Pria dua puluh satu tahun itu memutar kotak musik putri kecilnya. Kotak musik keemasan dengan miniatur peri kecil di bagian tengah. Peri mungil itu akan terus berputar selama yang pria itu inginkan, menyanyikan lagu manis untuk mengantar sang putri ke negeri seribu mimpi.

Tapi usahanya tidak juga meredam raungan kesakitan yang menggigit hati gadis kecil itu. Tirai katun berombak mengikuti hembusan angin utara, bergemuruh bersama kesakitan yang memenjara di ruangan itu. Tergores kepedihan lara pada serpihan setiap wujud yang menghuni. Larik mentari sore jatuh bersama helaian daun lima jari yang menguning. Anna-putrinya, peninggalan bidadarinya-sudah menangis seharian itu. Jika diingat-ingat, mungkin sudah sejak enam bulan lalu. Hari-hari anak itu selalu berteman tangis. Kevin-sang ayah-merana menyaksikan kisah pilu itu. Sampai kapan ia bisa bertahan melihat sang putri menderita?

Renata sialan!

Kenapa wanita itu mewariskan takdir yang lebih kejam untuk putrinya? Inikah buah perjuangannya? Memberikan hadiah kepada Kevin hanya untuk direnggut kembali? Egois! Ia tidak mau sendirian.

Belati tajam menyayat jantungnya setiap kali melihat Anna menjalani kemoterapi. Menelan pil-pil sialan sebesar jari kelingkingnya. Demi Tuhan, Anna baru tujuh belas bulan. Kaki-kaki mungilnya bahkan belum berlarian di taman belakang, jari-jari kecilnya belum pernah merusak meja kerja ayahnya. Dia bayi malang yang belum mengerti apa-apa. Bayi kecil dengan kanker pembunuh di tubuhnya.

Sore yang sempurna hari ini, akhirnya malaikat kecil itu telah diam. Kevin menghela napas lega. Lengannya menyambar botol susu dan buku dongeng yang bertengger di atas kasur. Napasnya tercekat saat memasukkan ujung dot ke mulut putrinya.

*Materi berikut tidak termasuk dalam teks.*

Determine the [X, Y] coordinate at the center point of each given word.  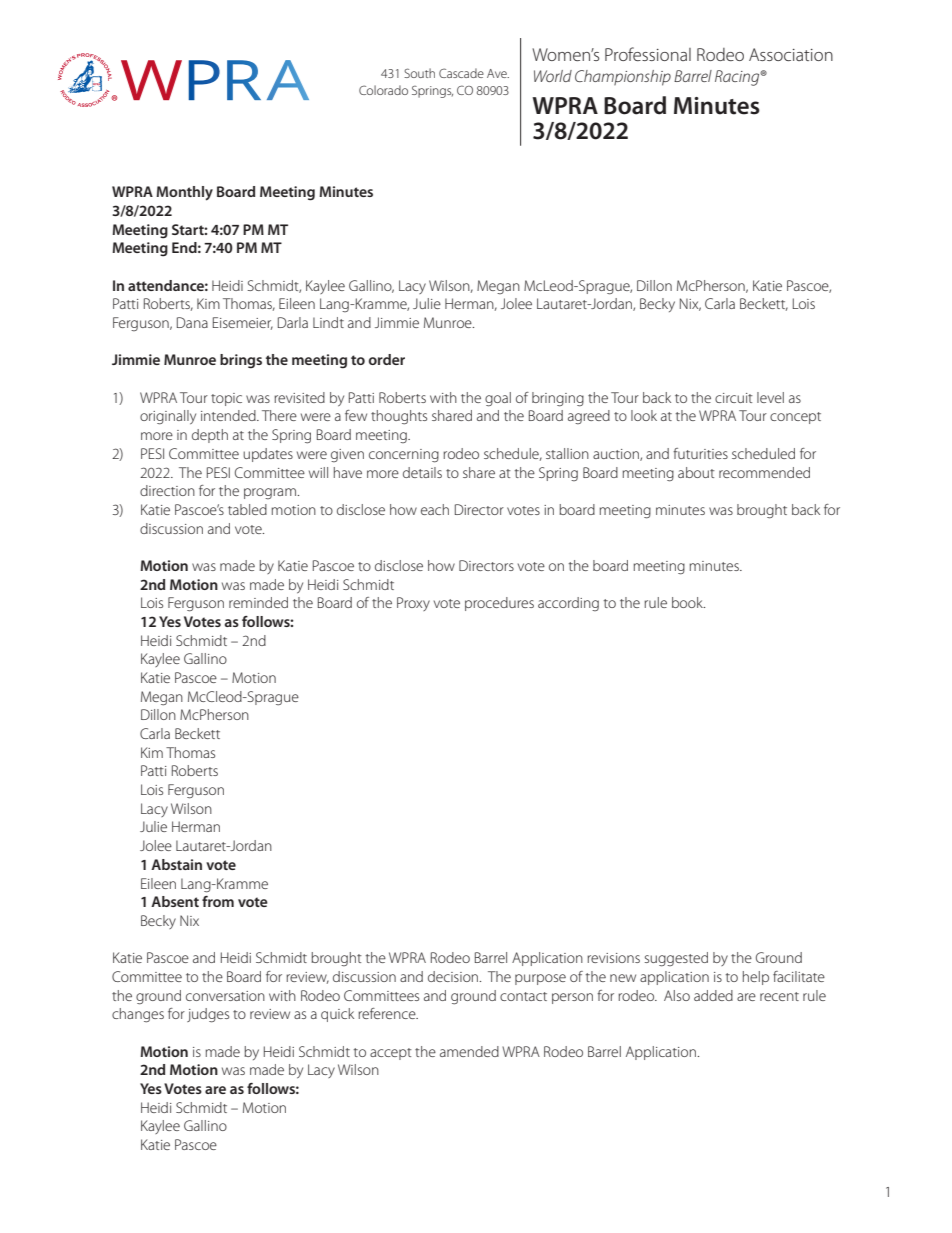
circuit [734, 398]
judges [208, 1015]
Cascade [461, 73]
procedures [499, 604]
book [688, 602]
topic [226, 399]
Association [791, 54]
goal [498, 399]
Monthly [184, 193]
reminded [258, 602]
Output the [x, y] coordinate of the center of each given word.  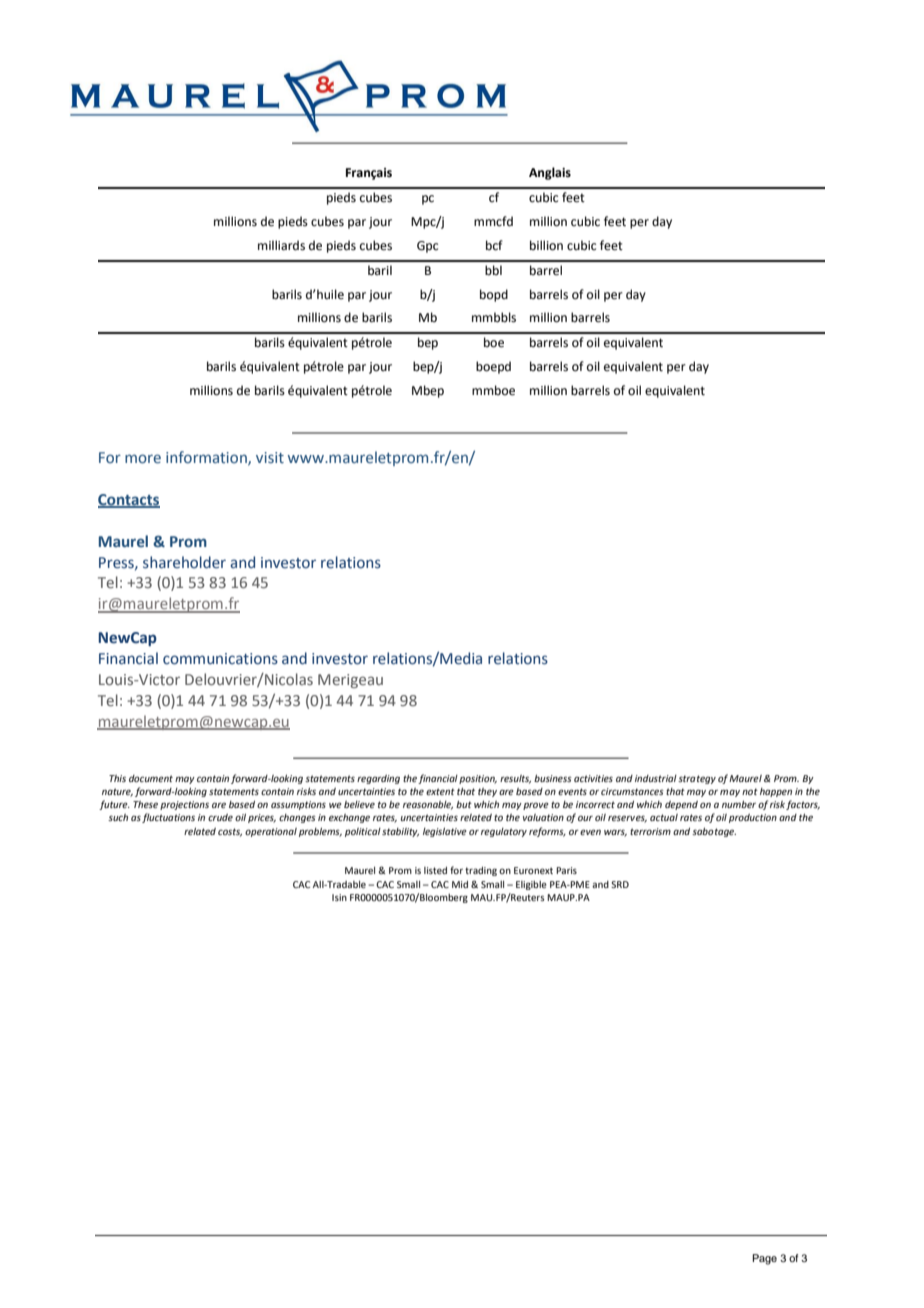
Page [764, 1259]
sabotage [714, 832]
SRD [620, 884]
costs [230, 832]
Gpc [427, 247]
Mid [460, 884]
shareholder [184, 562]
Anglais [550, 173]
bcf [494, 245]
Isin [339, 897]
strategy [697, 779]
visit [270, 457]
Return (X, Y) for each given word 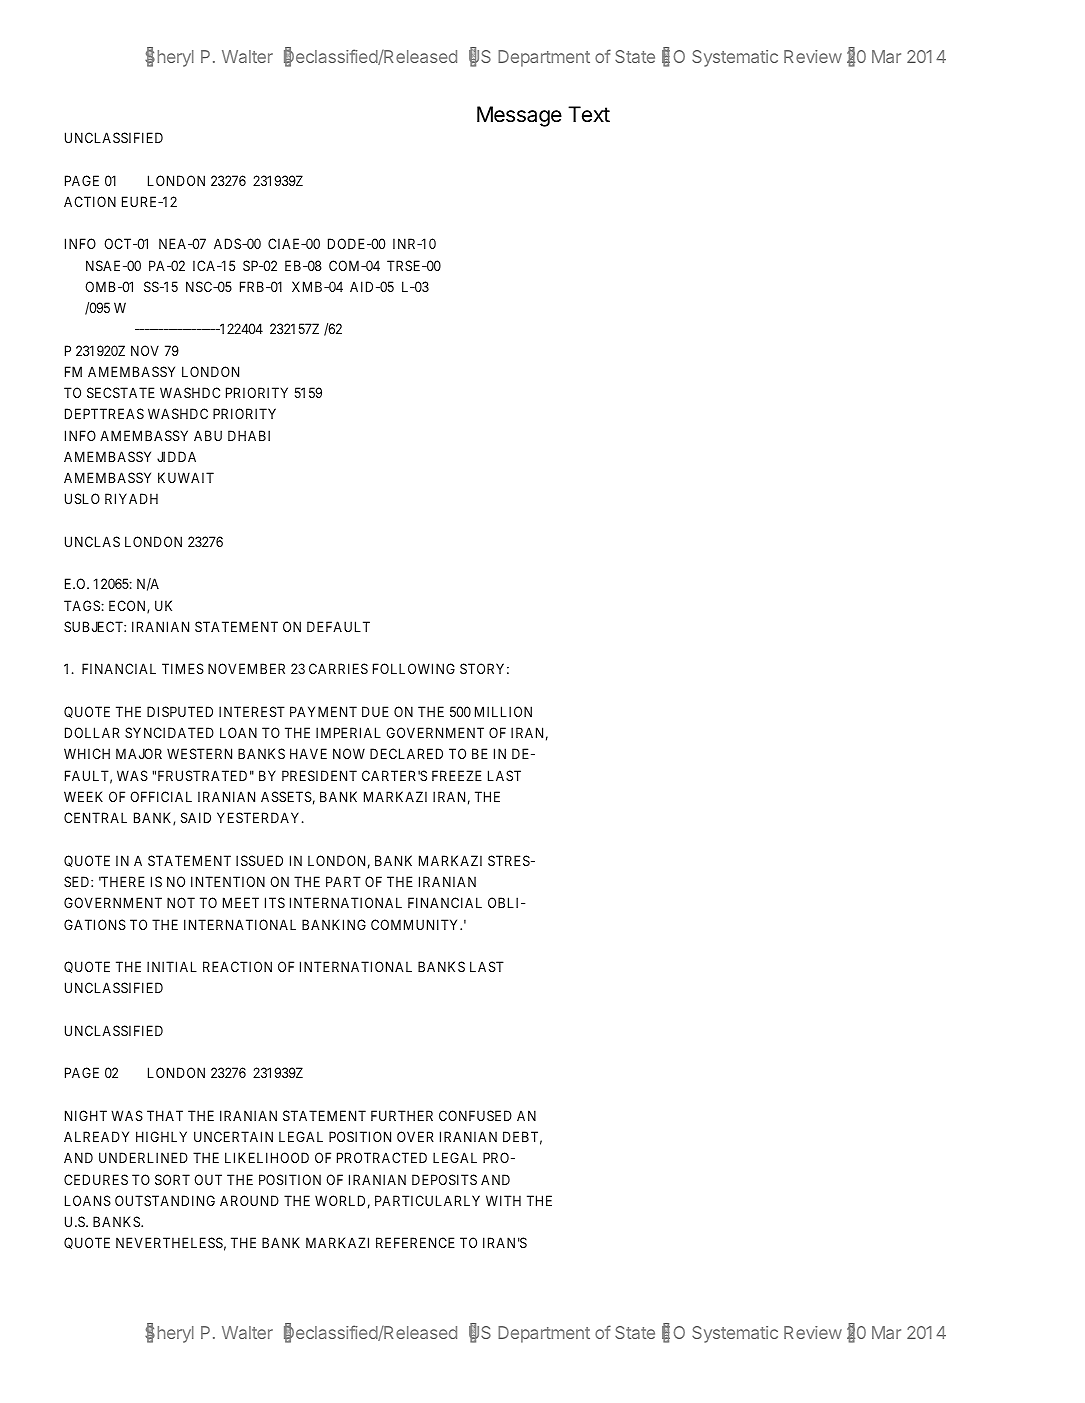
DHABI (249, 435)
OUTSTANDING (165, 1200)
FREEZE (457, 775)
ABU (208, 435)
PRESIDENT (319, 775)
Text (589, 114)
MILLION (503, 711)
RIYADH (131, 498)
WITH (503, 1200)
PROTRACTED (382, 1157)
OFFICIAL (161, 796)
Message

Dengan jelas ia masih mengingat perkataan orang-orang berseragam putih itu, 'sabar' hanya itu yang mereka ucapkan sambil menepuk punggungnya. 'Bertahan sejauh ini sudah keajaiban', hancurnya seorang ayah menerima kata-kata itu. Hidup anaknya divonis hanya tinggal hitungan bulan.

Keajaiban putrinya bisa bertahan sejauh ini. Lantas, adakah keajaiban yang lain untuknya? Apa dosanya di masa lalu? Kenapa takdir mempermainkannya dengan begitu keji? Cintanya direnggut paksa tanpa ampun; tak bersisa.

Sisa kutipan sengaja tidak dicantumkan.